→ Work required: Only the pictures are to be left out; return the rest of the data exactly as it stands.

(Extracted records)

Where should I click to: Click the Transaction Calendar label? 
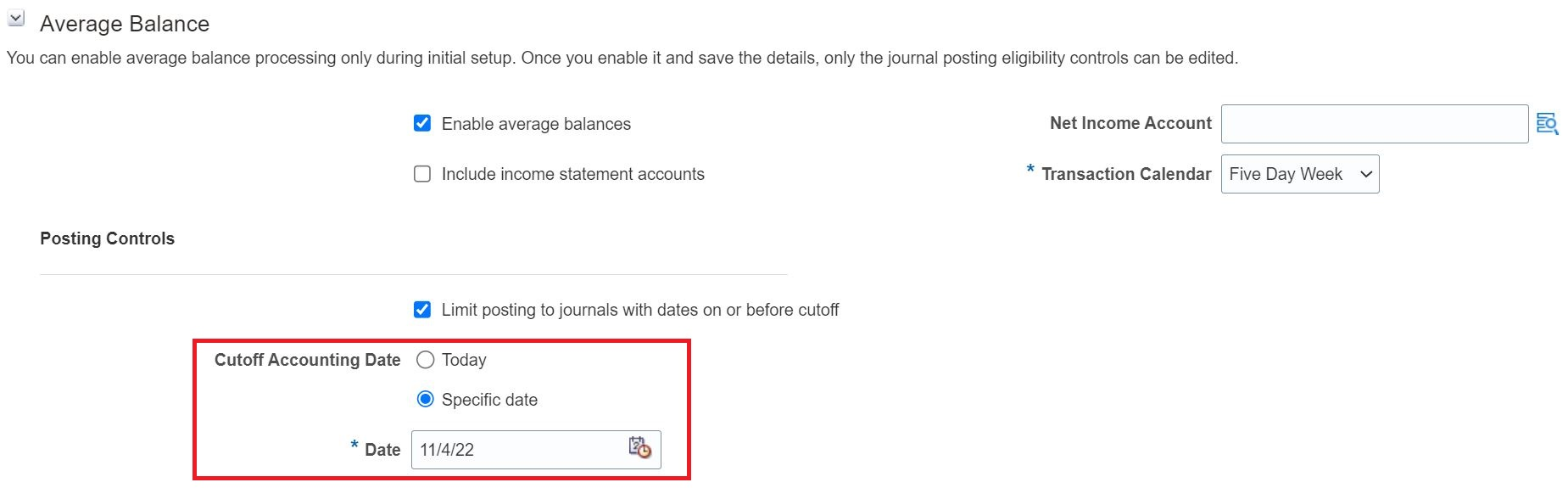pos(1126,174)
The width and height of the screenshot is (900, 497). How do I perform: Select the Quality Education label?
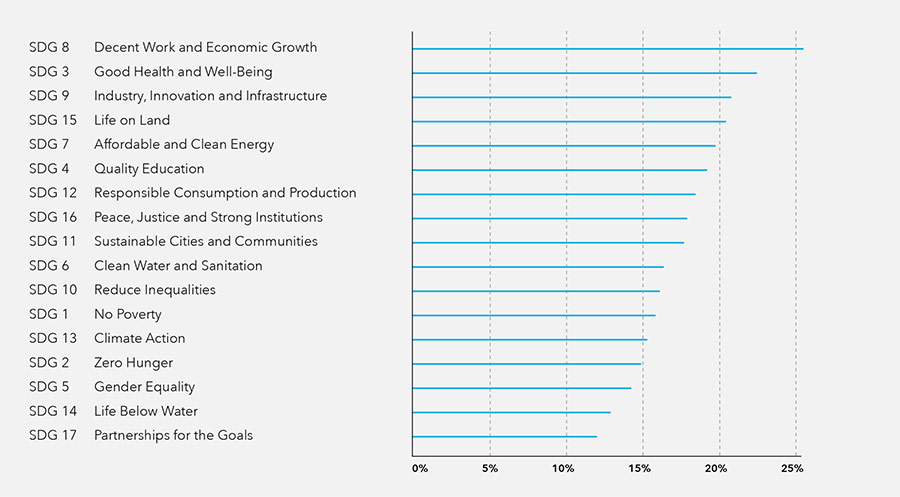(x=149, y=169)
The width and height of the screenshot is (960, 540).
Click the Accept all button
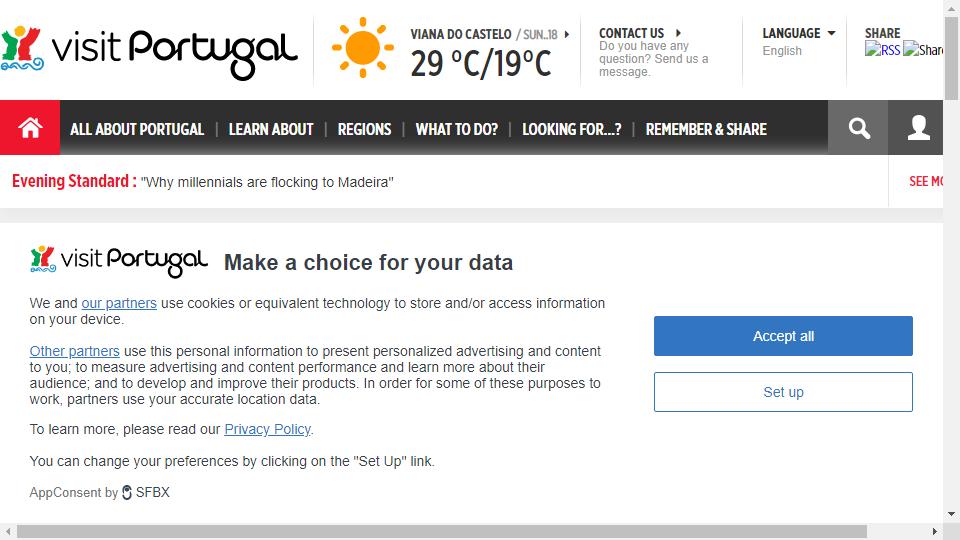[783, 336]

(End Extracted records)

→ Answer to this exercise:
Where should I click to: Click the Transaction Calendar label? 
pos(1126,174)
The width and height of the screenshot is (900, 497). How do I perform: Select the Quality Education label?
(x=149, y=169)
The width and height of the screenshot is (960, 540).
Click the Accept all button
[783, 336]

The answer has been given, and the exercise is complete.